Arrange the lines of the records below as a numbered list, starting with the line containing "Sort by 操作员编码 column header" and ending with the line containing "Looking at the", both included. Leave out any blank lines.

#### [Entries provided]

►

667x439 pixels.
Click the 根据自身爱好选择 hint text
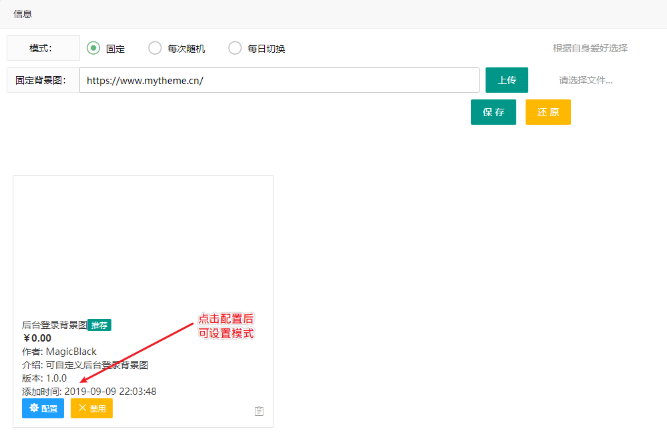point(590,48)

◄
►

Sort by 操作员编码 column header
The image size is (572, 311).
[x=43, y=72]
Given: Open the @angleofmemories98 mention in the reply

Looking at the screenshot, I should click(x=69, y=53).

◄

#### [Result of this exercise]
1. Sort by 操作员编码 column header
2. The image size is (572, 311).
3. [x=43, y=72]
4. Given: Open the @angleofmemories98 mention in the reply
5. Looking at the screenshot, I should click(x=69, y=53).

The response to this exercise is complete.